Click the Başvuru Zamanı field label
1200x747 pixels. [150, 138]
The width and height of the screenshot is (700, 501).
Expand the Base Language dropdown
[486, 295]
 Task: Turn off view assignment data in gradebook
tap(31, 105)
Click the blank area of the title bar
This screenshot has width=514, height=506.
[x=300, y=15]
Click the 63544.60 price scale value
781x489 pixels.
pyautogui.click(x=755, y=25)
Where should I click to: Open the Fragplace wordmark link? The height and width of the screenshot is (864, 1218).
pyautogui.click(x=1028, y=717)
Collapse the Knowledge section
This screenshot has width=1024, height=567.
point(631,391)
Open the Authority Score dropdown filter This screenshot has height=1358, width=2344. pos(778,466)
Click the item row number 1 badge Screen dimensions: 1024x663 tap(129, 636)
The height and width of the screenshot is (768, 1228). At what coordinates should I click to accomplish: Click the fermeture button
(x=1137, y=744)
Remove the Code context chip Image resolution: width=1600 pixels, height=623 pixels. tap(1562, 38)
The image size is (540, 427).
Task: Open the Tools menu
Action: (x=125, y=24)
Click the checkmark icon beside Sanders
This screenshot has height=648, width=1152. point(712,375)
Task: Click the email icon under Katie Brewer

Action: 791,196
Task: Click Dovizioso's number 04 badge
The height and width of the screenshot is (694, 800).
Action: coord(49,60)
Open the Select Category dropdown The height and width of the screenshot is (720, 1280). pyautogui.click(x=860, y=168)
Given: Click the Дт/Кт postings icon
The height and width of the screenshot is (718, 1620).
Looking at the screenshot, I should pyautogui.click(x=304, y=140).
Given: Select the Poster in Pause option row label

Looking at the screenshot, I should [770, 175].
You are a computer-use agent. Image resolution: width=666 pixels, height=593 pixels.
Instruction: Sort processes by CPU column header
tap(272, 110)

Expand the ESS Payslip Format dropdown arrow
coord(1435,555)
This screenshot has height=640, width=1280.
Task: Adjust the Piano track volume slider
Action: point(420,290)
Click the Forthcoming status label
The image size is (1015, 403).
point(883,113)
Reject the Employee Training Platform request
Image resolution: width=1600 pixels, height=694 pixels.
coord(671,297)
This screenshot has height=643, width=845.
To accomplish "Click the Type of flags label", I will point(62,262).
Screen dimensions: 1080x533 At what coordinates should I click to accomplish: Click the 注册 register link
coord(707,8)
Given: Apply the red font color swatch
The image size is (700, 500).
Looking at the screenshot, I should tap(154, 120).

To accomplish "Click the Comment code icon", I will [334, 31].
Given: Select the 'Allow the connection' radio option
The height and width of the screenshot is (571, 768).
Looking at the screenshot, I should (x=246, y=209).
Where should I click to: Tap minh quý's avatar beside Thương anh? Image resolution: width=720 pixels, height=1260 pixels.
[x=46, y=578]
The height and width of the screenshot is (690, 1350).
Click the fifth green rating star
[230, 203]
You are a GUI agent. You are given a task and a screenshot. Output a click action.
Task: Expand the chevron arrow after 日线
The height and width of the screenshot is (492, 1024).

++++

In the entries above, restate word for word the lines between the one holding "Task: Click the email icon under Katie Brewer" and the one holding "You are a GUI", inclusive, and nothing besides.

• _Exercise response_
Task: Click the email icon under Katie Brewer

Action: 791,196
Task: Click Dovizioso's number 04 badge
The height and width of the screenshot is (694, 800).
Action: coord(49,60)
Open the Select Category dropdown The height and width of the screenshot is (720, 1280). pyautogui.click(x=860, y=168)
Given: Click the Дт/Кт postings icon
The height and width of the screenshot is (718, 1620).
Looking at the screenshot, I should pyautogui.click(x=304, y=140).
Given: Select the Poster in Pause option row label

Looking at the screenshot, I should [770, 175].
You are a computer-use agent. Image resolution: width=666 pixels, height=593 pixels.
Instruction: Sort processes by CPU column header
tap(272, 110)

Expand the ESS Payslip Format dropdown arrow
coord(1435,555)
This screenshot has height=640, width=1280.
Task: Adjust the Piano track volume slider
Action: point(420,290)
Click the Forthcoming status label
The image size is (1015, 403).
point(883,113)
Reject the Employee Training Platform request
Image resolution: width=1600 pixels, height=694 pixels.
coord(671,297)
This screenshot has height=643, width=845.
To accomplish "Click the Type of flags label", I will point(62,262).
Screen dimensions: 1080x533 At what coordinates should I click to accomplish: Click the 注册 register link
coord(707,8)
Given: Apply the red font color swatch
The image size is (700, 500).
Looking at the screenshot, I should tap(154, 120).

To accomplish "Click the Comment code icon", I will [334, 31].
Given: Select the 'Allow the connection' radio option
The height and width of the screenshot is (571, 768).
Looking at the screenshot, I should (x=246, y=209).
Where should I click to: Tap minh quý's avatar beside Thương anh? Image resolution: width=720 pixels, height=1260 pixels.
[x=46, y=578]
The height and width of the screenshot is (690, 1350).
Click the fifth green rating star
[230, 203]
You are a GUI agent. You are given a task and a screenshot. Output a click action.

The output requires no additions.